It was last Thursday afternoon when I set off for the tiny Derbyshire village of Astwith. I would be astonished if its population exceeded fifty but it has a postbox, a village noticeboard and a modern phone box that is so rarely used these days that ir is being reclaimed by Mother Nature in the form of creeping ivy. Here it is:-
Boots on and a few minutes out of Astwith there are cows resting in a meadow with the hollow ruins of Hardwick Hall on the ridge beyond Stainsby Plantation:-
Beyond the industrial estate on the edge of the village of Holmewood, I meet The Five Pits Trail. Once a railway track, it connects five villages that used to boast productive coal mines but they are long gone and with each passing year the evidence of their existence becomes more obscure.

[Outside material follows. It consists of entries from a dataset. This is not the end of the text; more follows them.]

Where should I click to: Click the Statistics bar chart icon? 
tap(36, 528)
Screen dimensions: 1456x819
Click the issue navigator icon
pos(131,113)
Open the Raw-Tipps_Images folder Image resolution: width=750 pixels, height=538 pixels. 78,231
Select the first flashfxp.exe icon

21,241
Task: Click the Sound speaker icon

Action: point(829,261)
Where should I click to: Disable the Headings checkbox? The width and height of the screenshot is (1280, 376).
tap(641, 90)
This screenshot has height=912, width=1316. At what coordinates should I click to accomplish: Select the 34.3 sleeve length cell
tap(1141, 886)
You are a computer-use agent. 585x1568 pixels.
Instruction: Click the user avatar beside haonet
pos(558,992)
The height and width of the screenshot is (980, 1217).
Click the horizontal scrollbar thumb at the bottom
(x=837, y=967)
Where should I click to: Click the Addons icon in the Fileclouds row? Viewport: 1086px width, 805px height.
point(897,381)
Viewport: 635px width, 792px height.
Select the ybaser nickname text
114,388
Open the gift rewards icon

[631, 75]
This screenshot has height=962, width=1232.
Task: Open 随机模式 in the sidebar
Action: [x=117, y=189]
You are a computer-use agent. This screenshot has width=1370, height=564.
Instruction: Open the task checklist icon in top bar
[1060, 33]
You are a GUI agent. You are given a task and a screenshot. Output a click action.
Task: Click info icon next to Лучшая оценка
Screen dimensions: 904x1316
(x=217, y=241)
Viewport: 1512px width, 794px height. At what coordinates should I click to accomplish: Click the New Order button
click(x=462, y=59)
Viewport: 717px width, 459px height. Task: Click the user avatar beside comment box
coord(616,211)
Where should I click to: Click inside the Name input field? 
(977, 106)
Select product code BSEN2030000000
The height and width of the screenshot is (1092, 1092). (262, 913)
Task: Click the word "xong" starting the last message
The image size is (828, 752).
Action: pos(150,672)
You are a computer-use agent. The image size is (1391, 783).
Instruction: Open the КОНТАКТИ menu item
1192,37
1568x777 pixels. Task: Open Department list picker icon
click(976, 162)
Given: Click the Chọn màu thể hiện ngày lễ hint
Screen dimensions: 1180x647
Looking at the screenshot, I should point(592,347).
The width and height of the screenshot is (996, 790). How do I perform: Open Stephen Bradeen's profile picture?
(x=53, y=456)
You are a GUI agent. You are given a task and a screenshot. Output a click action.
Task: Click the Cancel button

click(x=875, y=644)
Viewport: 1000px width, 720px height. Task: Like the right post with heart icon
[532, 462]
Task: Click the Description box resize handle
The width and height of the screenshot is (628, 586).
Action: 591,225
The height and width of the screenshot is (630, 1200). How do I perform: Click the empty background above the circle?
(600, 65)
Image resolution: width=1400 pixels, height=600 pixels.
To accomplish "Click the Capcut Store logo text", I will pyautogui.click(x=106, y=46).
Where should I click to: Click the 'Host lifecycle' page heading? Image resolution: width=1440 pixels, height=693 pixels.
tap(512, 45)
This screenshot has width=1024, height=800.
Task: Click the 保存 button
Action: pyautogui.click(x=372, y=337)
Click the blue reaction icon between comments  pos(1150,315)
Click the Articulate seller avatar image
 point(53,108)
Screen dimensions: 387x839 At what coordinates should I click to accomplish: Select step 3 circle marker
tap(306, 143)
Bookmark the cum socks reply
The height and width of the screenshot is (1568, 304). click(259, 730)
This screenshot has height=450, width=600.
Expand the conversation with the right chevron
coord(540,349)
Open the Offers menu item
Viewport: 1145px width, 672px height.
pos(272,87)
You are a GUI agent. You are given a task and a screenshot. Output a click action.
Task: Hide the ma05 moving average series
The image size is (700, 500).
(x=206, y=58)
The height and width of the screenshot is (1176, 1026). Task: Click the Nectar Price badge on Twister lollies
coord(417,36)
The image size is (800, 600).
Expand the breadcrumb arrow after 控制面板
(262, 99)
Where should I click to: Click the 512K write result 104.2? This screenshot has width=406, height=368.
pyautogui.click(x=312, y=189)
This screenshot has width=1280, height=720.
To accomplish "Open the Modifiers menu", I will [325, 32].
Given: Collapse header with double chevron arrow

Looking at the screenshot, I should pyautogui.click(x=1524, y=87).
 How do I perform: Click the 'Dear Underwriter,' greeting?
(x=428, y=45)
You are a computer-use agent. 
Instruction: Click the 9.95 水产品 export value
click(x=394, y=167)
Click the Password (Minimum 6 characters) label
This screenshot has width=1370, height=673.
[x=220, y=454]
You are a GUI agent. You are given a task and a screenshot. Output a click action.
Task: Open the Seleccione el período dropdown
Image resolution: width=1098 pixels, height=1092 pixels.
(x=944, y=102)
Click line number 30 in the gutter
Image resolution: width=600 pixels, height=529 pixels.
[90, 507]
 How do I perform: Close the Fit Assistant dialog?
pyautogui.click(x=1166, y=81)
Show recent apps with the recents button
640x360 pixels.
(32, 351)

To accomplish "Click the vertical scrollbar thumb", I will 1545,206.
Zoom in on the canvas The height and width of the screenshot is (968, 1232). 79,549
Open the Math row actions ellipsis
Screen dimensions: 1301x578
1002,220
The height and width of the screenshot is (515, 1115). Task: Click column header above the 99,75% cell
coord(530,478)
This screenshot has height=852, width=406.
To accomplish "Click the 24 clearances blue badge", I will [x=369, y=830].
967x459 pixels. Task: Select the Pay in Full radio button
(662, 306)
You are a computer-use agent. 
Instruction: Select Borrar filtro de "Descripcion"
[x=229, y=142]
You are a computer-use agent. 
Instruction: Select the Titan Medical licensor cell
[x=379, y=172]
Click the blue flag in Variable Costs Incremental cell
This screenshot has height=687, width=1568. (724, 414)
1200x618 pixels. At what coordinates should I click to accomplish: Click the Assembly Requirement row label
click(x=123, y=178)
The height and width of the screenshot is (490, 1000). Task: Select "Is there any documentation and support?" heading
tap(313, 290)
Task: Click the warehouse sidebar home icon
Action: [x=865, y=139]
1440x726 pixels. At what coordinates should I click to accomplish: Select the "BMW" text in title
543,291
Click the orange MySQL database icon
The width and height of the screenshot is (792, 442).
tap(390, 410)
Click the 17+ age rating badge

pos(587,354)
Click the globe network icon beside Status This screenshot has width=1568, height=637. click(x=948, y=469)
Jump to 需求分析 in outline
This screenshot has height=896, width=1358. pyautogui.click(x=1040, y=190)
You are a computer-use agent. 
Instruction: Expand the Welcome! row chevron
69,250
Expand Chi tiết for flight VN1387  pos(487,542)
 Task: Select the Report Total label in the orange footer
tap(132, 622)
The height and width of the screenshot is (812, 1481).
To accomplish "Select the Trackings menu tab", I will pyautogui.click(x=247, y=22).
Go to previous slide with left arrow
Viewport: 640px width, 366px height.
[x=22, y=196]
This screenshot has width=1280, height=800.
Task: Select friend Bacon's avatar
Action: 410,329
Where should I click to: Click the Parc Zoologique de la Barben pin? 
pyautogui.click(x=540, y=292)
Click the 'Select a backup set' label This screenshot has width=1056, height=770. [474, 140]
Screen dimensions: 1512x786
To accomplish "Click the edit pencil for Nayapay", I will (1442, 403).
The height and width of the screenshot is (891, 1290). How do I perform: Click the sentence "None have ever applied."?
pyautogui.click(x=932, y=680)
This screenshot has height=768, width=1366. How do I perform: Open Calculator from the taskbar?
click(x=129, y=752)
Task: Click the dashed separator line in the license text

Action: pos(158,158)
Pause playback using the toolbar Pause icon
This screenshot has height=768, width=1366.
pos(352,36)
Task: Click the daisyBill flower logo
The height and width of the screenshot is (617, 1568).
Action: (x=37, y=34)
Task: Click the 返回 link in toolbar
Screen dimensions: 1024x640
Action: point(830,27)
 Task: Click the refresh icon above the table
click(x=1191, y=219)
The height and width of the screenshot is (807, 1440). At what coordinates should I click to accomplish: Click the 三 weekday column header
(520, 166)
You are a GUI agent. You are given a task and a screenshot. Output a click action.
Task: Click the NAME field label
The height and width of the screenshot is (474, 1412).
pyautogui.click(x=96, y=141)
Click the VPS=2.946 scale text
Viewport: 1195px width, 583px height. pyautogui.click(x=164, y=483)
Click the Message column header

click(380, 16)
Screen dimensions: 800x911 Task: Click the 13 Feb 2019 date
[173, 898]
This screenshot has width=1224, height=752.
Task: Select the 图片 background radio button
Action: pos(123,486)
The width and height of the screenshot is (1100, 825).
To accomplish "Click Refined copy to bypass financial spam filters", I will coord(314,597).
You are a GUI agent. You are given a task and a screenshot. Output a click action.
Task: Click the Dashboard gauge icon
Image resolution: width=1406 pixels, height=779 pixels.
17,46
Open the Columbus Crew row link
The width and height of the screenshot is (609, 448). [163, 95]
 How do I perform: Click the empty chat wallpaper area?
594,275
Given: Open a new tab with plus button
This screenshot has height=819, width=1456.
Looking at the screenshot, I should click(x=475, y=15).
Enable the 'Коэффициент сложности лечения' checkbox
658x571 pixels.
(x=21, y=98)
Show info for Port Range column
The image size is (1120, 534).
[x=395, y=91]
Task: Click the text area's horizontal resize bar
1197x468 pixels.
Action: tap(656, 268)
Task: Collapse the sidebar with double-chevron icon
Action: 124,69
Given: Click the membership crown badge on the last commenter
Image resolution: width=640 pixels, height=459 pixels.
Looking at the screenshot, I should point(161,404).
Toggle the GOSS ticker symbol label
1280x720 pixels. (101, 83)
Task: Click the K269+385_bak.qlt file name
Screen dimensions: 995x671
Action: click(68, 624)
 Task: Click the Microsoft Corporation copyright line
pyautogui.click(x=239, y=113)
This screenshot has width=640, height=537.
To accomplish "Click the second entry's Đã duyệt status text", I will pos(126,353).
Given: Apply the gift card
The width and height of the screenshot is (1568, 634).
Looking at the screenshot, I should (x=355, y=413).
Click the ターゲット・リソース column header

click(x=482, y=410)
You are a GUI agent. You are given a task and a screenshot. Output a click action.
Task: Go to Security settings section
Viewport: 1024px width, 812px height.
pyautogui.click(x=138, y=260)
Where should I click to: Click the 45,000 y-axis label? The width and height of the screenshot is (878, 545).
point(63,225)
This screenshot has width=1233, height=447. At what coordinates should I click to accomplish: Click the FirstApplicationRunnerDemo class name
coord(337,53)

By the trail I see sheep grazing near High House Farm:-
Then I am off again, plodding towards Tibshelf:-
Through Tibshelf, I leave the main road and head for Biggin Farm. I see the ruin of another, smaller farm beyond a barbed wire fence and spiky hawthorn hedgerows but I can't get there so instead I take this photo of the rolling North-East Derbyshire countryside:-
Two miles further on and I am back at my car in litttle Astwith and it's seven o' clock in the evening. Time to head home. I had never been to Astwith before and it is likely that I shall never return. Close to the M1 motorway, thousands of motor vehicles flash by it every day but the drivers don't even know that Astwith is sleeping there as it has done for well over a thousand years.